Major deltas 'could be drowned'

Lower lying deltas, including the Mississippi, could be worst affected by rising sea levels.

Sea-level rise and river engineering “spell disaster” for many of the world’s river deltas, say scientists.

Half a billion people live in deltas, but the newly published research suggests many of these areas are set to be inundated by rising seas.

Some of the lowest lying, including the Mekong and Mississippi, are particularly vulnerable.

Lead researcher Dr Liviu Giosan, from Woods Hole Oceanographic Institution in Massachusetts, said dams and other river engineering had exacerbated the problem by reducing the amount of sediment rivers could carry.

In an article he said was “a call to action before it’s too late”, Dr Giosan said rivers were losing the fight between land and sea.

“Rivers produce sediment by eroding the land, and the sea washes away that sediment,” he told BBC News.

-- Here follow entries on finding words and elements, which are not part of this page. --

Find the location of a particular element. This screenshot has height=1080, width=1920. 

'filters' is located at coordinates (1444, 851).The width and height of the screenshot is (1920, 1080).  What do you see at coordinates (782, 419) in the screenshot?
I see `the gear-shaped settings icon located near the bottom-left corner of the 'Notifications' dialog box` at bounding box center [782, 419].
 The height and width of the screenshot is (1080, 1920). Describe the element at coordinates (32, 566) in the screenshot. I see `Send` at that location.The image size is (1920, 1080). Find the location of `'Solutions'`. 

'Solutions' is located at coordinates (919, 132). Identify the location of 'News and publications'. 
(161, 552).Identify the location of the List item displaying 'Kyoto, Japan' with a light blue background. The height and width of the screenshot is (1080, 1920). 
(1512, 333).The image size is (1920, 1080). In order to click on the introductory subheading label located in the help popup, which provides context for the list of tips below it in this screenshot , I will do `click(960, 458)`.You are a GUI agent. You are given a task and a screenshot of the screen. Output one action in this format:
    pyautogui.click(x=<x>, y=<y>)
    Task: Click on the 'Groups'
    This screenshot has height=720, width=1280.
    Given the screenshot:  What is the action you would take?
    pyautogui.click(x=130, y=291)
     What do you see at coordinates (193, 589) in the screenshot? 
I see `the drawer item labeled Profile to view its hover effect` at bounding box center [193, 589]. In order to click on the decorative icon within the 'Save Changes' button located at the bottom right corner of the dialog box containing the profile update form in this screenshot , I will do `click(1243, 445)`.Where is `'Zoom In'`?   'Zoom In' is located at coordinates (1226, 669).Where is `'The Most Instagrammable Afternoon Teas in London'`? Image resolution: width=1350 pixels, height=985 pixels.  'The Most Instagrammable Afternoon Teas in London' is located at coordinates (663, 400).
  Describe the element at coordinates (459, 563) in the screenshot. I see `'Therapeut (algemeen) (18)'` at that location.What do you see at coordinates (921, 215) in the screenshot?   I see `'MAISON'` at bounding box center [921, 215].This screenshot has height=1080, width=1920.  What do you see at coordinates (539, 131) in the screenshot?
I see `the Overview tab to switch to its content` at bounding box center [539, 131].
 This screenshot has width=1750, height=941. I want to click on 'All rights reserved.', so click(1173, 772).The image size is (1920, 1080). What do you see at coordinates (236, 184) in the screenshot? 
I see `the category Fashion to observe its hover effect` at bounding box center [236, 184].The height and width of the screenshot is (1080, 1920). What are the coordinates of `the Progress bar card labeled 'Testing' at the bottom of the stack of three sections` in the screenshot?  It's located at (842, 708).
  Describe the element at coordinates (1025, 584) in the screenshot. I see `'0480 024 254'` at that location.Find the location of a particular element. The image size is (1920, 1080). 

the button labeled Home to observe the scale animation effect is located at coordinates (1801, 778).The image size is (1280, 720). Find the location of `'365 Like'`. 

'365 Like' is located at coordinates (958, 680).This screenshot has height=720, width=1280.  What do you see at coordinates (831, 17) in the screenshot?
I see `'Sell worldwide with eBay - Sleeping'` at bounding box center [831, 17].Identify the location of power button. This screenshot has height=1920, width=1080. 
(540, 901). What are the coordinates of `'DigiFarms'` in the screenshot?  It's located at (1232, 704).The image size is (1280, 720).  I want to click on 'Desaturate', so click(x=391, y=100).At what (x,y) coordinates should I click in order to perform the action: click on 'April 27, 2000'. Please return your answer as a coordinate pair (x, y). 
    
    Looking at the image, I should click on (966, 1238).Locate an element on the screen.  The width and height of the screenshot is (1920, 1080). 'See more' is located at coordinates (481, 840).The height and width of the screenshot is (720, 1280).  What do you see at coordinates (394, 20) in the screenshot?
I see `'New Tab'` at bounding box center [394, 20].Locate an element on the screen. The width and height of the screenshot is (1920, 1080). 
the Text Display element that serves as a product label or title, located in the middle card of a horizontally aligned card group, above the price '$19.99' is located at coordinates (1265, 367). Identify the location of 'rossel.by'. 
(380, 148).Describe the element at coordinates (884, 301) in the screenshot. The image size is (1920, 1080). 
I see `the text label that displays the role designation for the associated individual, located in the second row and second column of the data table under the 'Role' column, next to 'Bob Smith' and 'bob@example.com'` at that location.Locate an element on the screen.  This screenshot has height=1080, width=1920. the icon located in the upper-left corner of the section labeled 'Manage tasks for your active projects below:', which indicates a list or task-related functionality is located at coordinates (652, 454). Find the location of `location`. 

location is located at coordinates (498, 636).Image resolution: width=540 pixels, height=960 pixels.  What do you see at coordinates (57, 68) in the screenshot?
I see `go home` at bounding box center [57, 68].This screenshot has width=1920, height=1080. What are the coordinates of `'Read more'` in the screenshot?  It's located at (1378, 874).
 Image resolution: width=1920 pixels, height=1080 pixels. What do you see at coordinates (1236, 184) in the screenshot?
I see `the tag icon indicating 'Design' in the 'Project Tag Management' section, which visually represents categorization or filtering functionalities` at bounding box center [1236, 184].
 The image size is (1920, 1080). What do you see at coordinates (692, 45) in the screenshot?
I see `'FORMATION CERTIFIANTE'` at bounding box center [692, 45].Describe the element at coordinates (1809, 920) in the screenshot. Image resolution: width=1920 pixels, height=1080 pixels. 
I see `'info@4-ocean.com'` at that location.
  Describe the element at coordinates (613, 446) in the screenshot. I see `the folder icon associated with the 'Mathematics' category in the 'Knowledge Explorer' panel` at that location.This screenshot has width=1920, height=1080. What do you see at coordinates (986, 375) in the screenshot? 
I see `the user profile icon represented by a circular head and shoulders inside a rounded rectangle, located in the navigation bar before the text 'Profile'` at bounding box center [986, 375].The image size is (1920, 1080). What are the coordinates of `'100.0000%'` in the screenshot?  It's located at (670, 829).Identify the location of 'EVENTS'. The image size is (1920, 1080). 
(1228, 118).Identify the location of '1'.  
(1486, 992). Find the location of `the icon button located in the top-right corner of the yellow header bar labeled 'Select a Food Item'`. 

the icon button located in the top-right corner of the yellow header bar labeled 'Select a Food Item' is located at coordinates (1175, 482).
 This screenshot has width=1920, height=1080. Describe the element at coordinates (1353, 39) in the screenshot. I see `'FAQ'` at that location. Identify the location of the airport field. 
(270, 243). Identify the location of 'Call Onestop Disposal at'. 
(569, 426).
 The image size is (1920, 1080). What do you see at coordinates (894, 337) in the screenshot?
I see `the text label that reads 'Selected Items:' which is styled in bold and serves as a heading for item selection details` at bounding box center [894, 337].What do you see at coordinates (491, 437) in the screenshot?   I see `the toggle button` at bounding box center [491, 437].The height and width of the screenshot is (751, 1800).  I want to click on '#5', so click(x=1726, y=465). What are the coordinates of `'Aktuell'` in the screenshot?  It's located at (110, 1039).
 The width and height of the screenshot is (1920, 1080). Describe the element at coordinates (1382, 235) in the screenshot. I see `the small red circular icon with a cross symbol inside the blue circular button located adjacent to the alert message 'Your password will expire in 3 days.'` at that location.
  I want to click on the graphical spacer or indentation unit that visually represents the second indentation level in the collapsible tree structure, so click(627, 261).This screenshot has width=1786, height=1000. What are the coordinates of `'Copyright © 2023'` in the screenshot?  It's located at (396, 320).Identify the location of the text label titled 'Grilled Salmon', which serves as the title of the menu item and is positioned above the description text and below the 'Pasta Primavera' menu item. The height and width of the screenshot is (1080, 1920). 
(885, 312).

A delta is the result of a river producing sediment faster than the sea can remove it, resulting in expanses of fertile, flat land. These are home to some of our most sprawling megacities, including Shanghai, Dhaka and Bangkok.

And where they are left pristine, they are also sites of great biodiversity. One of the world’s better preserved deltas, for example - the Danube - is the most extensive wetland in the European Union and a global biodiversity hotspot.

Although the UK has estuarine areas - where rivers flow into brackish coastal areas that have an open connection to the sea - these do not produce enough sediment or flow out on to large enough flats to build a delta.

Battling the sea

Dr Giosan and his colleagues used historical measurements of sediment deposits from delta-building rivers and compared them with the sediment needed to keep up with projected sea level rise in the 21st Century.

This suggested that most large and medium-sized deltas would lose the fight with the sea - unable to “trap sufficient sediment” to remain above sea level.

“All deltas will be affected and their area will be reduced,” said Dr Giosan.

“But lower lying deltas such as the Mekong, Mississippi or Danube will be more extensively inundated than others if maintenance measures are not stepped up.”

These measures, he said, included building better dams and modifying old ones “to let more sediment reach deltas”.

“We can trap more sediment in the delta rather than let it waste in the ocean, and we can support marshes to keep up with sea-level rise,” Dr Giosan told BBC News.

“Investment now in these activities will let nature - the river, beaches, marshes and mangroves - adapt on their own to the sea-level rise and keep deltas alive at little cost.”

Dr Giosan and his colleagues are calling for the United Nations to establish an international body of experts to coordinate delta-maintenance initiatives worldwide.

The costs of doing nothing, he said, would be huge, with vast areas of land underwater, harbours unable to allow shipping and rich agricultural land destroyed by salt.

“We would lose biodiversity, ecological services, damage economies and trade, and force people to migrate by not planning ahead.”

Prof Paul Whitehead, an expert in river dynamics, from the University of Oxford, said the article was “fascinating” and summarised some key findings in deltas around the world.

“My experience of working in the Ganges-Brahmaputra-Meghna Delta in Bangladesh is that the same processes are at work,” he told the BBC.

“Over half the world’s population live in flood plains or in deltas - that is why it is so important.”